→ **HOW TO COMPLETE THIS TASK**
Every entry in the data below needs to be repeated exactly.

*** WORKING DATA ***

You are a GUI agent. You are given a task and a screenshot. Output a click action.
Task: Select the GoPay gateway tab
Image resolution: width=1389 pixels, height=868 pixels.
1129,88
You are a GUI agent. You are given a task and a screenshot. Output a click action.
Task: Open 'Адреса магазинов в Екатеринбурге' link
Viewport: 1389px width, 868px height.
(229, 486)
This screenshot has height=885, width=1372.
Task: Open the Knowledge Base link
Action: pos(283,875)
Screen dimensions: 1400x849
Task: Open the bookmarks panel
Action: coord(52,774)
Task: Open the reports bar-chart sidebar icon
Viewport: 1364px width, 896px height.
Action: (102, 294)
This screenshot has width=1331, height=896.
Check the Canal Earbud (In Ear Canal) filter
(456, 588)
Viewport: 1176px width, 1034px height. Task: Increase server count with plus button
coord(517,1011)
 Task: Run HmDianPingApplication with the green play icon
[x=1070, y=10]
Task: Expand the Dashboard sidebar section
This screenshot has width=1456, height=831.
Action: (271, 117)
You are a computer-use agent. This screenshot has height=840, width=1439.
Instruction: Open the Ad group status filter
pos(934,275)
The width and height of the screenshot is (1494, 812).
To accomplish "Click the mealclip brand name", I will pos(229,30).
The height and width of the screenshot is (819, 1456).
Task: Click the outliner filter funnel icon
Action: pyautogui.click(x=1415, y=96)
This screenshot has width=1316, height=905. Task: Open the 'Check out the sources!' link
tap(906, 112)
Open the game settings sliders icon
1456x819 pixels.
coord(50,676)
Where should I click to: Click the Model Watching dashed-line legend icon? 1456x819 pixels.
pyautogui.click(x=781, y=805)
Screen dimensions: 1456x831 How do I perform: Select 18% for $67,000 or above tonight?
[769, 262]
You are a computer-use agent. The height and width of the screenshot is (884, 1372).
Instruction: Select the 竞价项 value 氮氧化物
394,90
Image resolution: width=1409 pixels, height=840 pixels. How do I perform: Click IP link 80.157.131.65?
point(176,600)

*** End of WORKING DATA ***

→ **RESULT OF THE TASK**
You are a GUI agent. You are given a task and a screenshot. Output a click action.
Task: Select the GoPay gateway tab
Image resolution: width=1389 pixels, height=868 pixels.
1129,88
You are a GUI agent. You are given a task and a screenshot. Output a click action.
Task: Open 'Адреса магазинов в Екатеринбурге' link
Viewport: 1389px width, 868px height.
(229, 486)
This screenshot has height=885, width=1372.
Task: Open the Knowledge Base link
Action: pos(283,875)
Screen dimensions: 1400x849
Task: Open the bookmarks panel
Action: coord(52,774)
Task: Open the reports bar-chart sidebar icon
Viewport: 1364px width, 896px height.
Action: (102, 294)
This screenshot has width=1331, height=896.
Check the Canal Earbud (In Ear Canal) filter
(456, 588)
Viewport: 1176px width, 1034px height. Task: Increase server count with plus button
coord(517,1011)
 Task: Run HmDianPingApplication with the green play icon
[x=1070, y=10]
Task: Expand the Dashboard sidebar section
This screenshot has width=1456, height=831.
Action: (271, 117)
You are a computer-use agent. This screenshot has height=840, width=1439.
Instruction: Open the Ad group status filter
pos(934,275)
The width and height of the screenshot is (1494, 812).
To accomplish "Click the mealclip brand name", I will pos(229,30).
The height and width of the screenshot is (819, 1456).
Task: Click the outliner filter funnel icon
Action: pyautogui.click(x=1415, y=96)
This screenshot has width=1316, height=905. Task: Open the 'Check out the sources!' link
tap(906, 112)
Open the game settings sliders icon
1456x819 pixels.
coord(50,676)
Where should I click to: Click the Model Watching dashed-line legend icon? 1456x819 pixels.
pyautogui.click(x=781, y=805)
Screen dimensions: 1456x831 How do I perform: Select 18% for $67,000 or above tonight?
[769, 262]
You are a computer-use agent. The height and width of the screenshot is (884, 1372).
Instruction: Select the 竞价项 value 氮氧化物
394,90
Image resolution: width=1409 pixels, height=840 pixels. How do I perform: Click IP link 80.157.131.65?
point(176,600)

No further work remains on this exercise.